-- Task objective --
Which lines of the records contain the word "header"? Show each of them.

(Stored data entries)
☆ ☆ ☆ ☆ ☆ ☆ ☆

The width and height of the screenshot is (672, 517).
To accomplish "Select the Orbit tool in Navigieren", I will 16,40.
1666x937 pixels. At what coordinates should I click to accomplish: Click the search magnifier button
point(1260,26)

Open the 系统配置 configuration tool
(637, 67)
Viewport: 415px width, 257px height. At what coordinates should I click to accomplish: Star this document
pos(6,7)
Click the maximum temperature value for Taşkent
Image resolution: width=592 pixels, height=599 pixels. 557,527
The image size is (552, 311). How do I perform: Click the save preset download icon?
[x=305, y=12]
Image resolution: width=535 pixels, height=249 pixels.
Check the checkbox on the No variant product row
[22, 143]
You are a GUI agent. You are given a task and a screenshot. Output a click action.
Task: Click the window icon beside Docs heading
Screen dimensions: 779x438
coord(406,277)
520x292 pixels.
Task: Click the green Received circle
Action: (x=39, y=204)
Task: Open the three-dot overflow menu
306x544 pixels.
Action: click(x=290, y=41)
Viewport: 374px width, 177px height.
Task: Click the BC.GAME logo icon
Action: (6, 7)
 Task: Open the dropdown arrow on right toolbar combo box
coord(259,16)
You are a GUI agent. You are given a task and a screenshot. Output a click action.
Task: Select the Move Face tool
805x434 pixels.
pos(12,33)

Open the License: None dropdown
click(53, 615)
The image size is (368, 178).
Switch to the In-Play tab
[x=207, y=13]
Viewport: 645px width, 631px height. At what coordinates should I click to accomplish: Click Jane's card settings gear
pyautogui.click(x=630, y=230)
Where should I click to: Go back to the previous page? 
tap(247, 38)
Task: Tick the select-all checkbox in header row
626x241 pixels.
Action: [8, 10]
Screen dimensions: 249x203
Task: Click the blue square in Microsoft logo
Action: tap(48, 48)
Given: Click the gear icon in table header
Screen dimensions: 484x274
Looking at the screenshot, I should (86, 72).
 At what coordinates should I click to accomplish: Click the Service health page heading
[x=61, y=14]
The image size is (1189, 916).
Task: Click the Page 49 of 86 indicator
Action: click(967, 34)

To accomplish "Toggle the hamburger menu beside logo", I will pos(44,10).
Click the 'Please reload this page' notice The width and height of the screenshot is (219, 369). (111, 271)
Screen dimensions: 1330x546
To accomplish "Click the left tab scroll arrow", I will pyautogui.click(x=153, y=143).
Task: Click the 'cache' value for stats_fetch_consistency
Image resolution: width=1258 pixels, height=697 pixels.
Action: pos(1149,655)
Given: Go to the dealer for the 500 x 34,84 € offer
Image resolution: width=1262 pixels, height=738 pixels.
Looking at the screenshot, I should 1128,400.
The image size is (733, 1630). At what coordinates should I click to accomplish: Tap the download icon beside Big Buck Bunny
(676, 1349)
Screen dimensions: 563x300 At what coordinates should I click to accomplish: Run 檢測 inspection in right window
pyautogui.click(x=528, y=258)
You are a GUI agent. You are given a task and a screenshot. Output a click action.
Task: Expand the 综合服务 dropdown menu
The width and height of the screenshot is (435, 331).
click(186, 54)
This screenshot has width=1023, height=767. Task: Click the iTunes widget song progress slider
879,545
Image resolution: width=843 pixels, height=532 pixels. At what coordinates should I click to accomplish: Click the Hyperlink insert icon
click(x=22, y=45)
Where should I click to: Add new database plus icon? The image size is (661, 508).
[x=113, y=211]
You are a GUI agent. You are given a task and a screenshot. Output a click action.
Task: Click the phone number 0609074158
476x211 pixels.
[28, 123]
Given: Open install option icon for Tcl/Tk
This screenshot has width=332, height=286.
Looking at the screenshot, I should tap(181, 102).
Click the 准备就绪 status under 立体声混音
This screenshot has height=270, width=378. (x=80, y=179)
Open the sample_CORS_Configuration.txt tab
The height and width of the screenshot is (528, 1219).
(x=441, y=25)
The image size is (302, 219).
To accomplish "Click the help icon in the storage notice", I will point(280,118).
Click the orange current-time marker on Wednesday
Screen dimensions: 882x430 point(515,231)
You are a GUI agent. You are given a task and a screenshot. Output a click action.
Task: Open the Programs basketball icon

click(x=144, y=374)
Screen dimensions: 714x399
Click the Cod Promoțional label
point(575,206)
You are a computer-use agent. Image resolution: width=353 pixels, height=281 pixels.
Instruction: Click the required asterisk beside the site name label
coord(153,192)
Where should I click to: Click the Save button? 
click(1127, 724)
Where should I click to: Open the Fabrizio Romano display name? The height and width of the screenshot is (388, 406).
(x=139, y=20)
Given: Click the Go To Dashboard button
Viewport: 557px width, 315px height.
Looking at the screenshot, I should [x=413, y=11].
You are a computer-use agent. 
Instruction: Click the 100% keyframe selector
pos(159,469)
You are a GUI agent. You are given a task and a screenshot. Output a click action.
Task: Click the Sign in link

☆ ☆ ☆ ☆ ☆ ☆ ☆

-- Answer to the problem --
Task: Tick the select-all checkbox in header row
Given: Click the gear icon in table header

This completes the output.